Der Leitspruch des Klassizismus „Edle Einfalt- stille Größe“ drücken den Kontrast zu den vorangegangenen Epochen aus. Erneut wird die Antike zitiert, ein Beispiel hierfür ist der Königsplatz in München. Der vom britischen Architekten und Botaniker entworfene Kristallpalast zur Weltausstellung im Jahr 1851 fasziniert mit seinem Eisenskelett. Die durchgängig gläsernen Wände lassen jegliche Raumgrenzen verschwinden. Schon hierbei sind die Grundzüge der Ingenieurskunst nachvollziehbar. Ebenso entsteht der Eiffelturm in der Epoche des Historismus. Als Gegenströmung prägt sich der Jugendstil aus.

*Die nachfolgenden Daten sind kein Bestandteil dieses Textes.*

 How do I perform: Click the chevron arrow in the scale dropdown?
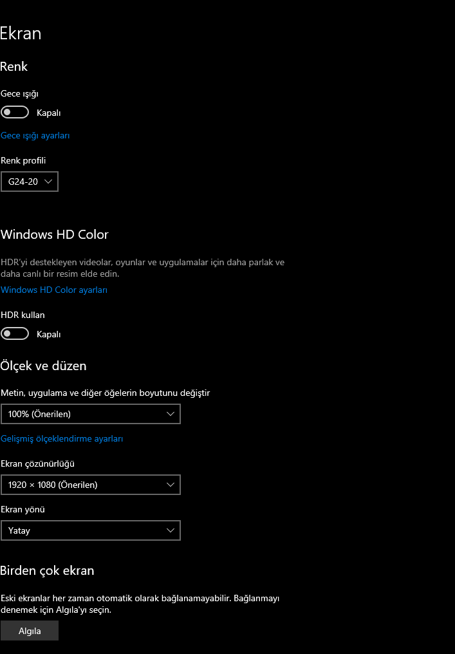[x=171, y=414]
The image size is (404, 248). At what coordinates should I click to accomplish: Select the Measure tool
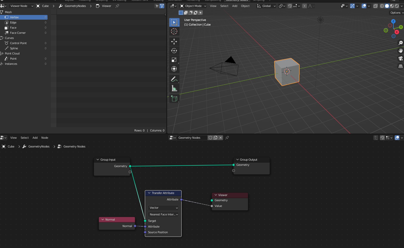(x=174, y=88)
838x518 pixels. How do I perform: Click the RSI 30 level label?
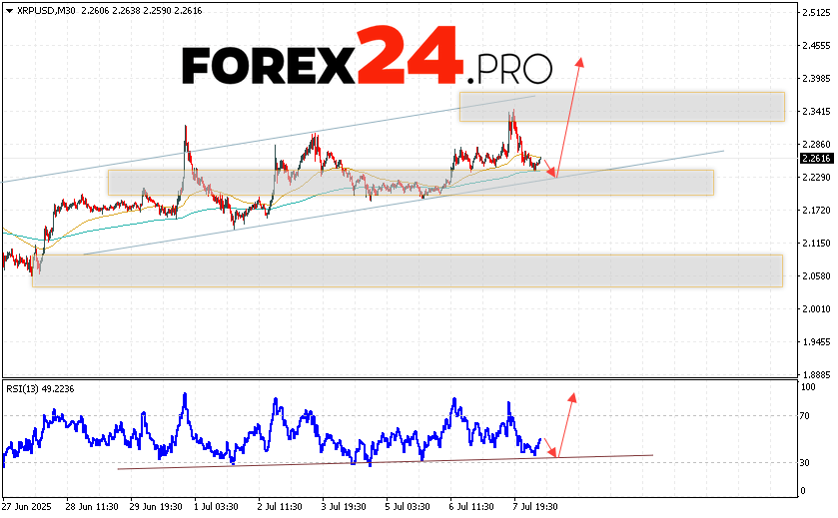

Angekommen in der Architektur der Moderne vereint der Leitspruch „Form follows function“ unterschiedlichste Strömungen. Neben dem Jugendstil steht die Reformarchitektur, der Expressionismus und die Art déco. Das Bauhaus, zunächst in Weimar, verkörpert diese Ideale. Architektur und Handwerk werden in der Bauhausschule wieder vereint. Neben der funktionalen Gestaltung war Ziel, die Gesellschaft zu schockieren. Des Weiteren strebten sie an, jedem ein lichtvolles Eigenheim zu ermöglichen Die Architektur wurde auf das Wesentliche zurückgeführt und beschränkt sich auf geometrische Körper. Flachdächer, große Glasflächen und weiße Wände sind charakteristische Ausdrucksformen.
Der Epocheninhalt wurde durch das praktische Arbeiten an Modellen, die aus Ästen oder Papier kreiert wurden, unterstützt.